Vignati was the artistic and music director of the Tuscia Operafestival in Italy between 2006 and 2017. In 2007, he conducted Le nozze di Figaro in a production directed by Academy Award-winning filmmaker Lina Wertmüller, with set design by Enrico Job. The performance was later broadcast on the Italian television program Prima della prima on Rai TRE in November of that year. In 2009, he was also appointed artistic and music director of the Italian American Opera Foundation in Los Angeles, and in 2010, he became artistic director of the Festival Barocco di Viterbo – at which he conducted ensembles such as the Baroque Orchestra of the Accademia di Santa Cecilia.

In 2009, Vignati was also a guest teacher at the SOSCA Academy in Los Angeles.

Additionally, he is currently artistic and music director of the International Lyric Academy, which collaborated with Teatro Comunale di Vicenza to introduce the annual summer music event "Music for Life" beginning in 2018. He is also a principal guest conductor at New York City Opera.
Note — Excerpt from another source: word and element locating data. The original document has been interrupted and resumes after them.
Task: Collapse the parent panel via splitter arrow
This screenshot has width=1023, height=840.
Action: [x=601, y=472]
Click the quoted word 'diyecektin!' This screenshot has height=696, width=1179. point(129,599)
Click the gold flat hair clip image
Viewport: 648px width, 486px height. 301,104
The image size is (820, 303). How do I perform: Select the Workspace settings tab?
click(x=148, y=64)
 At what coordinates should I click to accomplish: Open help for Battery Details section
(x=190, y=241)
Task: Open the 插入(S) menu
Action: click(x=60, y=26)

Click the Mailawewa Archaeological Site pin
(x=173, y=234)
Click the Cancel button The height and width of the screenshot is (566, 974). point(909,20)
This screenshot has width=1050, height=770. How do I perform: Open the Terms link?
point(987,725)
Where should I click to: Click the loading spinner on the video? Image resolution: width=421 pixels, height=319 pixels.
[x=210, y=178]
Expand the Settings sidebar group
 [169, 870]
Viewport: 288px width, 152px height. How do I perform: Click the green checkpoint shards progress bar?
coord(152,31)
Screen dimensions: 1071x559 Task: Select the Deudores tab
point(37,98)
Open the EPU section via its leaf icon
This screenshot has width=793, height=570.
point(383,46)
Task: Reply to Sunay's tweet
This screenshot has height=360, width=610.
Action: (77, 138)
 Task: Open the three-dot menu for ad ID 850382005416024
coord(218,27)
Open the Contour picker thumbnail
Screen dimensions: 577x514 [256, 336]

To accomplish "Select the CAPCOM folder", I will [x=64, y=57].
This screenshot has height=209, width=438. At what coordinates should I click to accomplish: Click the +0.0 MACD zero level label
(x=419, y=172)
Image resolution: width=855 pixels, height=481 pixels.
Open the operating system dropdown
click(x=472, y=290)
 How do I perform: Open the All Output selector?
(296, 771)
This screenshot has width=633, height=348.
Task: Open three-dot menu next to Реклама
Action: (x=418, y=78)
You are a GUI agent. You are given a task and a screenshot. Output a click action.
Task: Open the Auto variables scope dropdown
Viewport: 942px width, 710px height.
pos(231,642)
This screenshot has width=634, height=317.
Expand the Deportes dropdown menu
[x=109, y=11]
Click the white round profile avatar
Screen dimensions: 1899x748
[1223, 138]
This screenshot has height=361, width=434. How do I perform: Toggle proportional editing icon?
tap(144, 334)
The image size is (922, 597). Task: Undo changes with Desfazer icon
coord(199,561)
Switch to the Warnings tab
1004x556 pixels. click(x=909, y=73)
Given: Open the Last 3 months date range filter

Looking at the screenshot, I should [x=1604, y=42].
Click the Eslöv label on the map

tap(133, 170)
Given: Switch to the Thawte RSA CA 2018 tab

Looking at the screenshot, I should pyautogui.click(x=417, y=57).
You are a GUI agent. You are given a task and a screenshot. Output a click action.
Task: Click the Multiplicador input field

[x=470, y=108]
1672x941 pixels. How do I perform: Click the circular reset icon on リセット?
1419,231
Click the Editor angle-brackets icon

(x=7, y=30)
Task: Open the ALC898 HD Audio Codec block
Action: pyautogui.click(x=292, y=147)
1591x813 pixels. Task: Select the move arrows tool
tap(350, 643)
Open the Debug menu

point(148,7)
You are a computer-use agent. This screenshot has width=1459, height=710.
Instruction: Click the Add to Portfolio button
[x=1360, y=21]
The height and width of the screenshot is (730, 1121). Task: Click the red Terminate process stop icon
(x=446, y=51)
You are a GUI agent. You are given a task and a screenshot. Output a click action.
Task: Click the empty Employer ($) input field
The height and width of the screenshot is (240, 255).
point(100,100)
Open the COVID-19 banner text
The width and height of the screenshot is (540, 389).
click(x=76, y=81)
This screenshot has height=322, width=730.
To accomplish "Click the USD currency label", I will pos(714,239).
Opera Carolina named Stefano Vignati in July 2026 to the position of general director while continuing to serve as music director and principal conductor. He started his new role on May 1, 2025. Vignati made his company debut in 2023, leading The Marriage of Figaro. Vignati has conducted more than 60 operas and numerous symphonic works across Italy, Switzerland, the United States, Canada, Bulgaria, China, Serbia, Germany, Slovenia, the Republic of Macedonia, Croatia, and Russia. He has also collaborated with world-renowned artists such as: Lina Wertmüller, Michele Campanella, Mariella Devia, Massimo Cavalletti, Nancy Fabiola Herrera, Bruno Pratico, Alfonso Antoniozzi, Pierre Amoyal, Nicola Ulivieri, Marco Vinco, Mirko Palazzi, Jesús León, Moni Ovadia, Janet Perry, Carol Neblett, Limmy Pulliam, Svetla Vasileva, Leo Ahn and Alexander Malta. Vignati has conducted the Wuhan Philharmonic Orchestra, the Italia Konzert Opera, the Orchestra of Rome and Lazio, the Orchestra of the Teatro di Sassari, the UNM Symphony Orchestra, the Amarillo Symphony of Dallas, the Tonhalle in Zürich, the Orchestra and Choir of the Teatro Goldoni of Livorno, the FVG Friuli Venezia Giulia Orchestra, the Orchestra Francesco Cilea, the Charlotte Symphony., and the Orchestra of Teatro Carlo Felice di Genova

Stefano Vignati was selected to open the Global Centennial Puccini Celebrations in China (December 2025 - January 2026) by conducting Giacomo Puccini’s Turandot, commemorating the 100th anniversary of Puccini’s death (1924–2024). The production was presented by the Festival Puccini Torre del Lago and featured sets by Ezio Frigerio and costumes by Academy Award‑winning Franca Squarciapino.

== Recordings ==
Vignati has published a number of recordings, including Giulio Cesare by Handel, Stabat Mater by Pergolesi, and Requiem by Verdi. He recorded his first Concerto, produced by RAI Radio-Television for "I Concerti di RaiTre" with soloist David Siffermann in 1995.